宅配ボックスがある物件に限定して住まい探しをするという人もいますが、アパートに宅配ボックスがあるとどのようなメリットを得られるのでしょうか。

 

利便性と防犯性という2つの側面から紹介します。

 

仕事などで日中に外出することが多く、宅配便を受け取ることができない場合、帰宅したタイミングで確実に荷物を受け取れる宅配ボックスはとても便利です。

 

また、再配達を依頼する必要もなくなるため、受け取りのためにわざわざ自宅で待機することがなくなり、荷物を待つストレスから解放されます。

 

配達員を装って侵入を試みる不審者に対しても、宅配ボックスを経由すれば配達員と顔を合わせることがないため防犯対策になります。

宅配ボックスを利用する際の注意点

 

最後に、宅配ボックス利用時に注意すべきことについても述べていきます。

 

希望していた配達に対応できず、計画が狂ってしまう可能性もあるため、事前にトラブルの想定をして、対策を考えておきましょう。

 

宅配ボックスには非対応の荷物があります。

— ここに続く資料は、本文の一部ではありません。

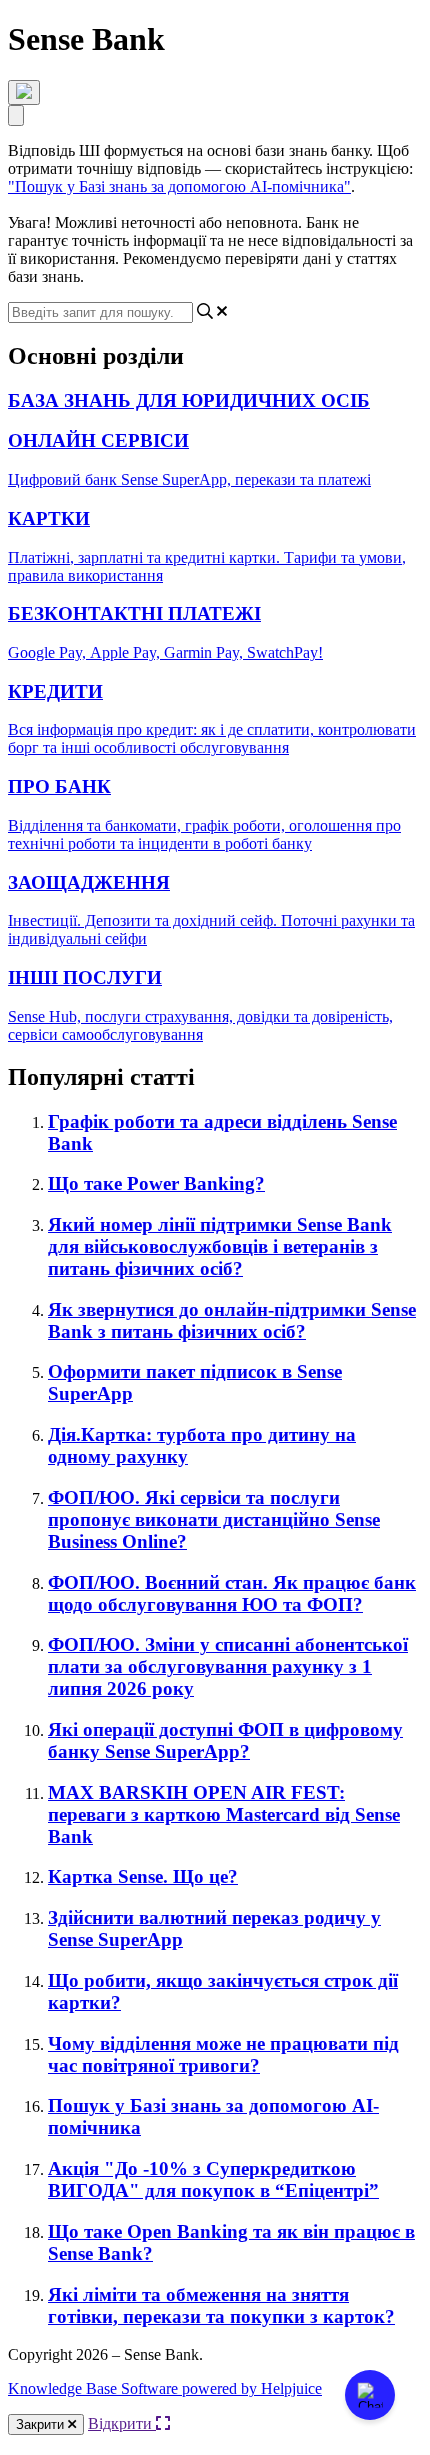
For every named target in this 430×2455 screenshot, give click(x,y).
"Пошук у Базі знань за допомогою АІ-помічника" (179, 186)
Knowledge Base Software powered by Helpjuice (165, 2388)
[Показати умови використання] (24, 92)
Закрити (42, 2424)
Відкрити (122, 2423)
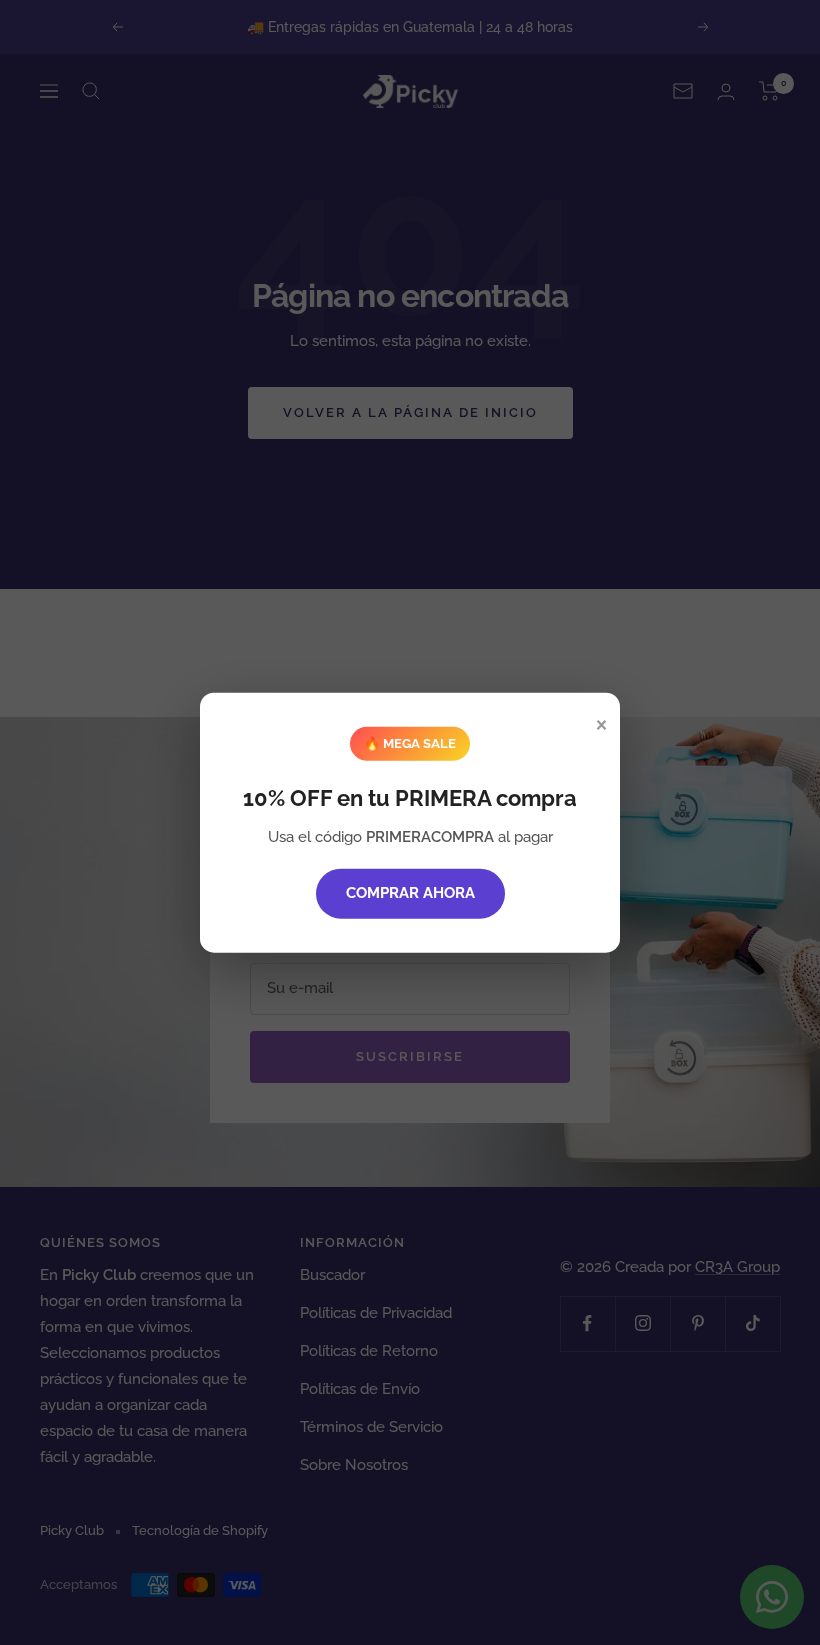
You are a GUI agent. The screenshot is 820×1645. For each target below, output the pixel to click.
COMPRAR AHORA (410, 893)
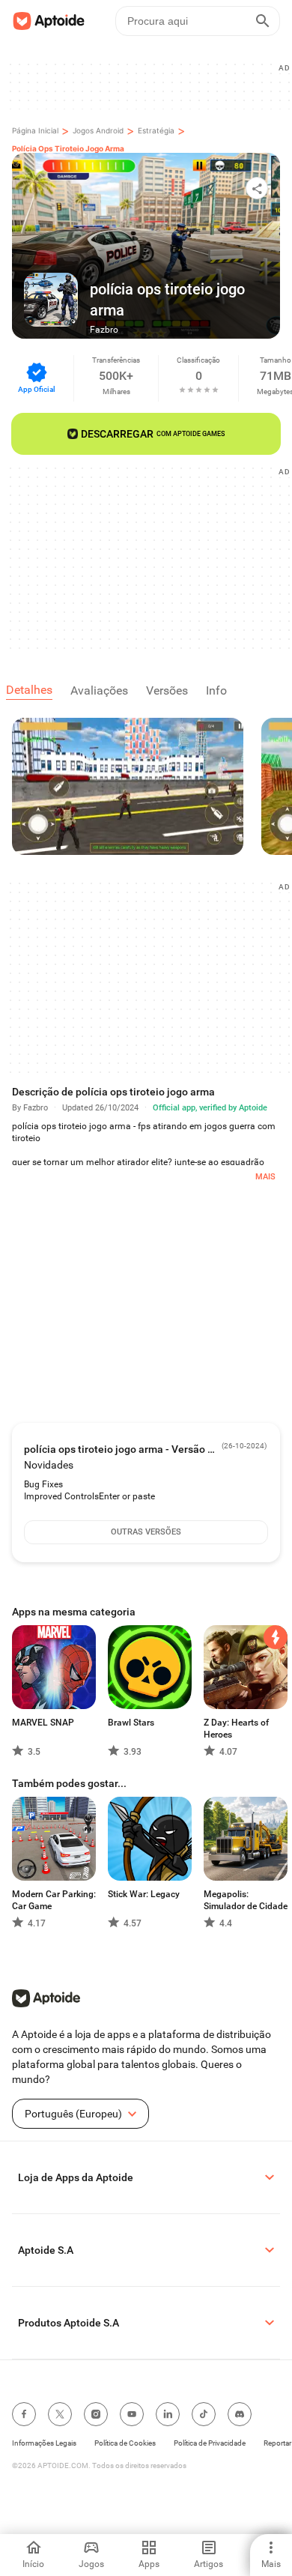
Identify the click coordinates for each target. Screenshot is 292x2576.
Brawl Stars (131, 1722)
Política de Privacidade (210, 2443)
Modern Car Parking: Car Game (54, 1900)
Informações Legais (44, 2443)
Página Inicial (35, 130)
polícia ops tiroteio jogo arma (68, 148)
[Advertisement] (152, 557)
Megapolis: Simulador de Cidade (246, 1900)
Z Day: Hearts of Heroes (236, 1728)
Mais (265, 1177)
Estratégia (156, 130)
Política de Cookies (125, 2443)
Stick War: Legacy (144, 1894)
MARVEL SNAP (43, 1722)
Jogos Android (98, 130)
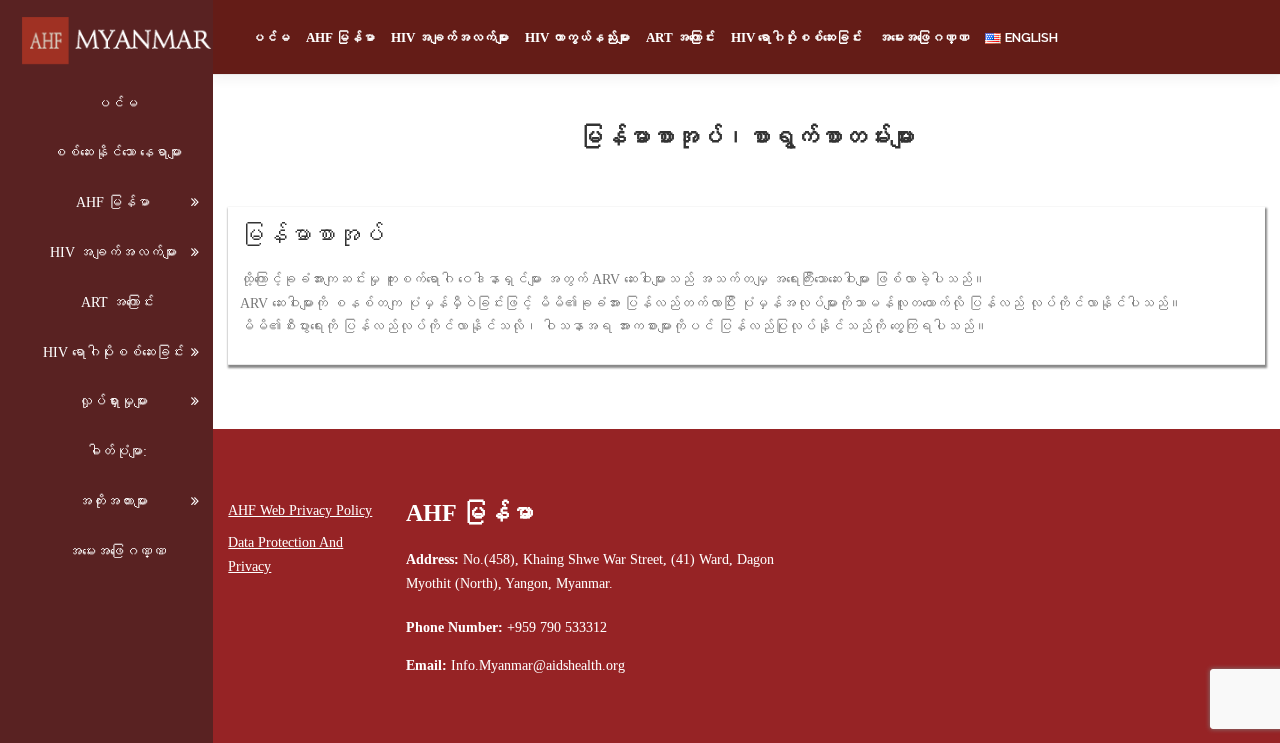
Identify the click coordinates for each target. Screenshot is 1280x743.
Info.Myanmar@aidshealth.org (538, 665)
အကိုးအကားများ (113, 501)
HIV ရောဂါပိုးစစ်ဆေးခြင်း (113, 352)
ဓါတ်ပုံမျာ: (117, 451)
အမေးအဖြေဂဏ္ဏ (117, 551)
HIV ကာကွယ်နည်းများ (577, 37)
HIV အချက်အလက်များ (113, 252)
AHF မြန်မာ (113, 202)
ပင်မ (117, 103)
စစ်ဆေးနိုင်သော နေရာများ (117, 152)
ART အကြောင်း (117, 302)
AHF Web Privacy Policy (300, 510)
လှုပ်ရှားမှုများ (113, 401)
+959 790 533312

たとえば、生鮮食品や冷凍食品、書留郵便、貴重品や高額商品、代引き・着払いなど商品と引き換えに代金の支払いが必要な荷物に関しては、基本的に宅配ボックスに預けることができません。

 

また、宅配ボックスの中に物理的に入りきらないサイズの荷物に関しても、持ち帰りという対応を受けることになります。事前に宅配ボックスで対応できるサイズや荷物の種類を調べておきましょう。

 

宅配ボックスに空きがなかったり、配達員が宅配ボックスの存在に気づかなかったりした場合など、宅配ボックスの中に荷物を預けてもらえない場合があります。このような場合は、通常どおりに投函された不在票を使って再配達を申し込まなければなりません。

 

宅配ボックスはダイヤル式と電気式の2種類があり、前者は登録不要で手軽に利用でき、後者は防犯性が高いといった特徴を持っています。

 

双方のメリットのみならず、デメリットや注意点についても覚えておき、上手に宅配ボックスを利用しましょう。